Based on the modifications to input image 305 (e.g., making squirrel look at vase, changing color of vase to blue), diffusion model 350 may generate output image 355, which may be the modified version of input image 305.

It is noted that while FIG. 3 depicts an example of a multi-instruction editing prompt with two applicable instructions and one non-applicable instructions, system 300 may be implemented with a single instruction editing prompt that includes an applicable portion and/or a non-applicable portion. System 300 may be implemented with multi-instruction editing prompts that include one or more applicable instructions and/or one or more non-applicable instructions. In some cases, system 300 may generate one or more mask tokens, one or more neg tokens, one or more editing masks, and/or one or more black masks.

FIG. 4 illustrates an example system 400 in accordance with one or more implementations as described herein. In some configurations, one or more aspects of system 400 may be implemented by or in conjunction with image editor 140 of FIG. 1 and/or image editor 230 of FIG. 2. In some configurations, one or more aspects of system 400 may be implemented by or in conjunction with machine 105, components of machine 105, or any combination thereof.

As shown, system 400 may include input image 305, editing prompt 310, and AI model 315. Also, system 400 may include vision encoder 405, projection layer 410, and text tokenizer 415. In the illustrated example, vision encoder 405 may encode input image 305. Projection layer 410 may process the encoded input image 305 to generate image tokens. As shown, text tokenizer 415 may tokenize editing prompt 310 to generate word tokens. AI model 315 may receive the image tokens and/or word tokens and generate at least one mask token and/or at least one neg token.

FIG. 5 illustrates an example system 500 in accordance with one or more implementations as described herein. In some configurations, one or more aspects of system 500 may be implemented by or in conjunction with image editor 140 of FIG. 1 and/or image editor 230 of FIG. 2. In some configurations, one or more aspects of system 500 may be implemented by or in conjunction with machine 105, components of machine 105, or any combination thereof.

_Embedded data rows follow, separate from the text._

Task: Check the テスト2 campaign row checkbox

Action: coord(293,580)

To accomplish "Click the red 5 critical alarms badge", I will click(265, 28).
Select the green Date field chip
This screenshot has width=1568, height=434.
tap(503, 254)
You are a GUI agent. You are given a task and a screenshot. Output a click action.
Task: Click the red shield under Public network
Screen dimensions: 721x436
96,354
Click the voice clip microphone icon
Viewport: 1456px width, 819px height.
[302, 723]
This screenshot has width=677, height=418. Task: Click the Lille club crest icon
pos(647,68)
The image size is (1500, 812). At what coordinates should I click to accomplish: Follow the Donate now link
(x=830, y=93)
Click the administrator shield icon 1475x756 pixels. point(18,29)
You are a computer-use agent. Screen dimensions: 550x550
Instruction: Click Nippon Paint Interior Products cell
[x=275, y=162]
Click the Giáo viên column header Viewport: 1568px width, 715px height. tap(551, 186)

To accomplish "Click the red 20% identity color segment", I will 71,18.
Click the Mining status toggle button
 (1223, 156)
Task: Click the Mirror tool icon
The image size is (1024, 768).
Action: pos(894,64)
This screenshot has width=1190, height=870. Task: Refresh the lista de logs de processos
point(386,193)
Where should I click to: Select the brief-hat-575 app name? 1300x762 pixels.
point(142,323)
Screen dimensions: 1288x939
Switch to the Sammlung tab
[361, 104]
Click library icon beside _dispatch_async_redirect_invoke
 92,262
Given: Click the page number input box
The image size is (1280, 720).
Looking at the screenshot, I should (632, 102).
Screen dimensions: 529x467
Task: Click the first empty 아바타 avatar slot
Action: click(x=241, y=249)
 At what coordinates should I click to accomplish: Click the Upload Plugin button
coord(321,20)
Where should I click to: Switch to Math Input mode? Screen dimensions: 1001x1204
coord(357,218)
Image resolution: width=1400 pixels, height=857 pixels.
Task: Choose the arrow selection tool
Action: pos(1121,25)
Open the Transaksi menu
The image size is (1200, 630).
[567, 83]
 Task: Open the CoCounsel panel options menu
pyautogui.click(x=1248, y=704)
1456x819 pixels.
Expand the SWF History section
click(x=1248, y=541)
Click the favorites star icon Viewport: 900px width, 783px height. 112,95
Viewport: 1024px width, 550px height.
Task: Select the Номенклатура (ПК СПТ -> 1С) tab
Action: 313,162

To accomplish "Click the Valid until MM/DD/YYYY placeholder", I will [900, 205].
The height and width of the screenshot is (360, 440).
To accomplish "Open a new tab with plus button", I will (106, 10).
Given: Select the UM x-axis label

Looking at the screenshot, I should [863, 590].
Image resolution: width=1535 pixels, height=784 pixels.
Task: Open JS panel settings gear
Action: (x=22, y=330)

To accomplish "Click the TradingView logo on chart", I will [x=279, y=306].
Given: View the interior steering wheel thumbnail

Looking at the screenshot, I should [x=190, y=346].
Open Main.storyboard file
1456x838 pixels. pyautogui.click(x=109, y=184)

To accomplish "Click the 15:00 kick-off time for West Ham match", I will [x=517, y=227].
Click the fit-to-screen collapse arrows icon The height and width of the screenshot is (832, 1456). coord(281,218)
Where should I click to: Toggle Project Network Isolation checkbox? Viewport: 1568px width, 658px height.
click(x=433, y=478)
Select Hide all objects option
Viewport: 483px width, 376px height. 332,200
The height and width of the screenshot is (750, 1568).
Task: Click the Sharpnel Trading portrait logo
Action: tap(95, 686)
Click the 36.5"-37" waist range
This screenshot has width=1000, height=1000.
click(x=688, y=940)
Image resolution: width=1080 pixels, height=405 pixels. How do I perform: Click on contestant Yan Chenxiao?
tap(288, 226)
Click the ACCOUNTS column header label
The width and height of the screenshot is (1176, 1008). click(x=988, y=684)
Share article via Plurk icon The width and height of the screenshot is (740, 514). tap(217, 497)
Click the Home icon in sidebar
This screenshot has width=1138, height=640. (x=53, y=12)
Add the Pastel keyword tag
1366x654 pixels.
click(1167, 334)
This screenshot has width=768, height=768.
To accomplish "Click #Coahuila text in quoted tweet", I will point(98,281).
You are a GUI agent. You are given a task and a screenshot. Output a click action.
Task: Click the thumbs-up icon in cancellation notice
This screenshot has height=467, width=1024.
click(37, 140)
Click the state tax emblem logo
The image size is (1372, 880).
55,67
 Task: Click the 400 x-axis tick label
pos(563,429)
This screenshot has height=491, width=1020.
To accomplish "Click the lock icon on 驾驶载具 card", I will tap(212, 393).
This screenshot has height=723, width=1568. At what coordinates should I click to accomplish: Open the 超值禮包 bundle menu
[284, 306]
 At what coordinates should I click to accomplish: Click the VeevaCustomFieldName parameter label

In the illustrated example, system 500 may include AI model 315 and mask broadcaster 340. In some examples, AI model 315 may generate one or more mask tokens, one or more neg tokens, and/or at least one null token. As shown, AI model 315 may generate a first mask token for a first instruction from an editing prompt (e.g., editing prompt 310), a neg token for a second instruction from the editing prompt, and a second mask token for a third instruction from the editing prompt.

In the illustrated example, editing prompt 310 may be fed into word embedder 515. In some cases, word embedder 515 may generate embeddings based on editing prompt 310. As shown, word embedder 515 may generate word embeddings 520 (e.g., word embeddings of words from editing prompt 310).

In some examples, AI model 315 may generate one or more mask tokens and/or one or more neg tokens and provide the mask tokens and/or neg tokens to mask broadcaster 340. In the illustrated example, AI model 315 may provide a null token, a first mask token, a neg token, and a second mask token to mask broadcaster 340. As an example, AI model 315 may identify “Have a squirrel be looking at the vase” as a first instruction; identify “Then, put the rat next to the sandwich” as a second instruction; and identify “change the color of the vase to blue” as a third instruction from the editing prompt.

In some examples, mask broadcaster 340 may distribute tokens to corresponding words of the editing prompt. For example, mask broadcaster 340 may broadcast (e.g., distribute, associate, correlate, map) a mask token to one or more words (e.g., word tokens, word embeddings) determined to be associated with the mask token and/or broadcast a neg mask to words (e.g., word tokens, word embeddings) determined to be associated with the neg mask. In some cases, mask broadcaster 340 may perform matrix multiplication between word embeddings (e.g., word embeddings or word tokens) of the editing prompt and a mask token. In some cases, mask broadcaster 340 may perform matrix multiplication between word embeddings (e.g., word embeddings or word tokens) of the editing prompt and a neg token. The matrix multiplication may produce a similarity score that indicates whether a given word embedding/word token is related to the mask token, and/or whether a given word embedding/word token is related to the neg token.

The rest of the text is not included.